> _RECORDS FOR PROCESSING_
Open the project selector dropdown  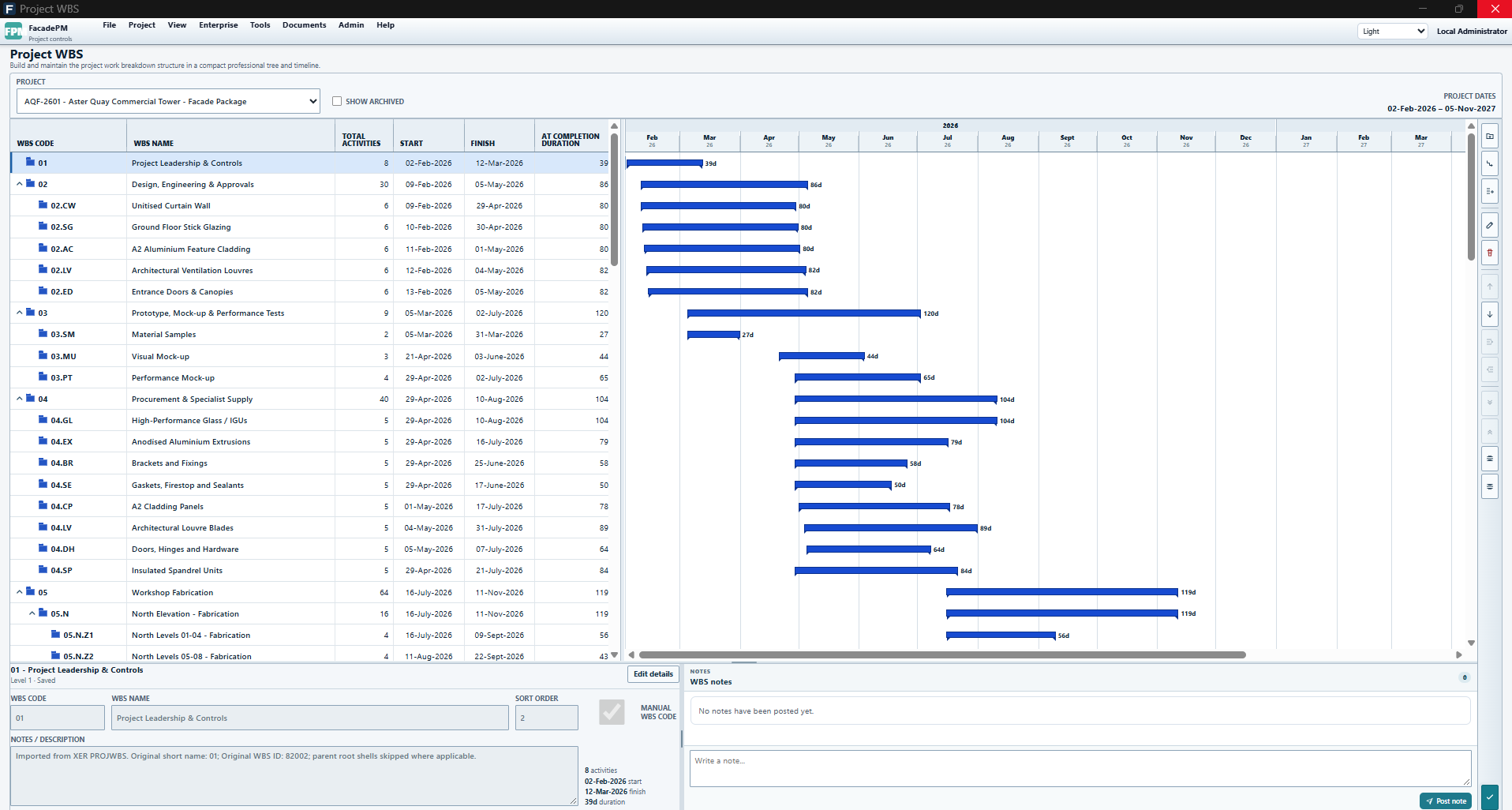click(x=168, y=101)
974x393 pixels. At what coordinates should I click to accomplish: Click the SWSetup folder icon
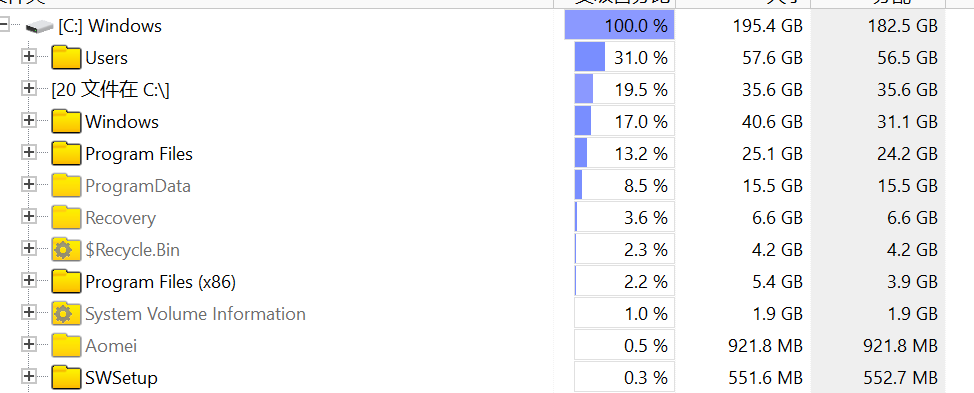[x=66, y=377]
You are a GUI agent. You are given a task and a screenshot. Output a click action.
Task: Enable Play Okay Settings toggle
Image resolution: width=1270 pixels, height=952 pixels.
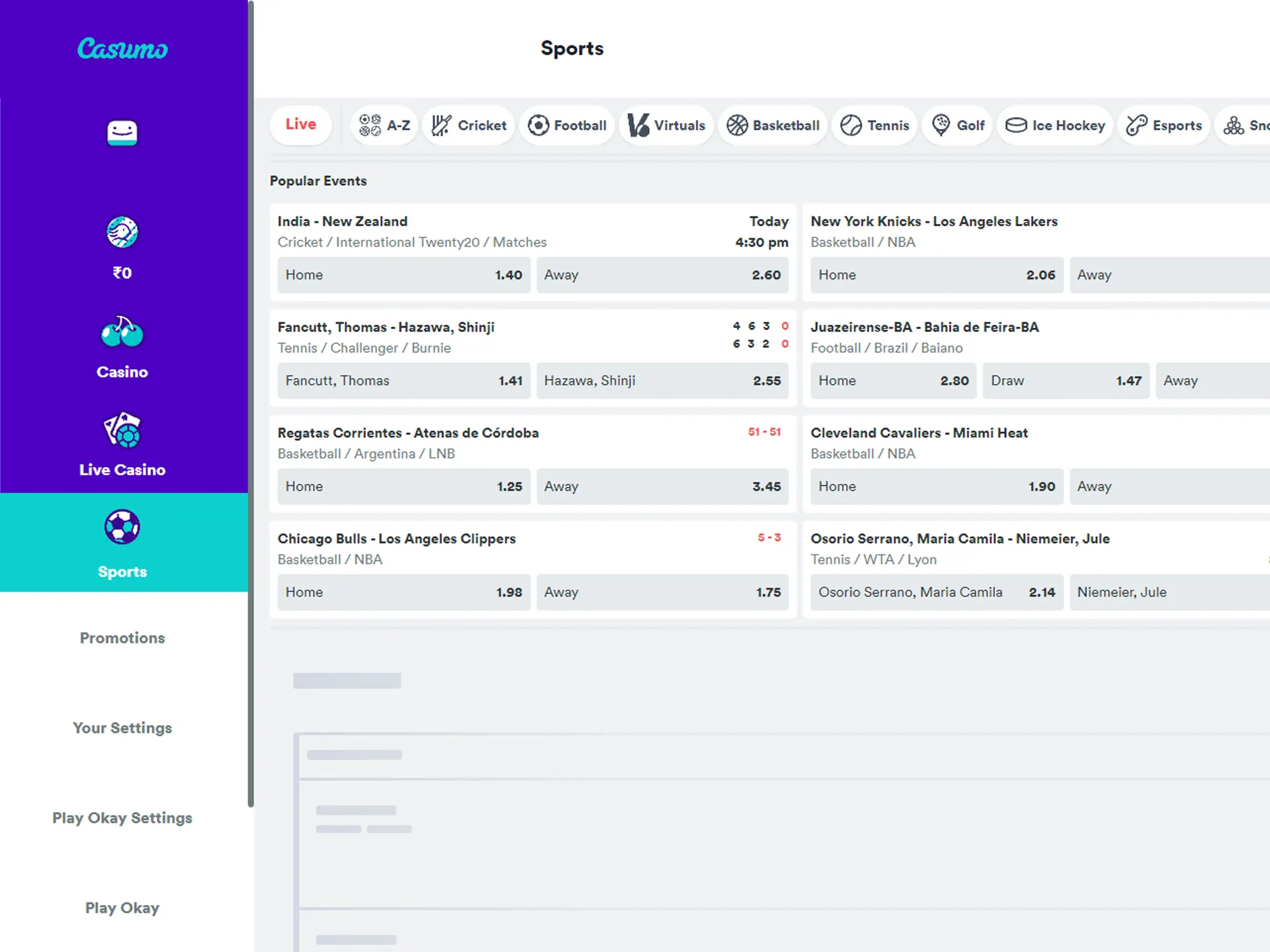(122, 817)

> _EXERCISE DESCRIPTION_
Rewrite the lines of the listing from the line with "You are a GUI" through the end, changing "toggle" to "switch" and leaving everything else as it is. Don't include the pictures.

> _WRITTEN SOLUTION_
You are a GUI agent. You are given a task and a screenshot. Output a click action.
Task: Enable Play Okay Settings switch
Image resolution: width=1270 pixels, height=952 pixels.
(122, 817)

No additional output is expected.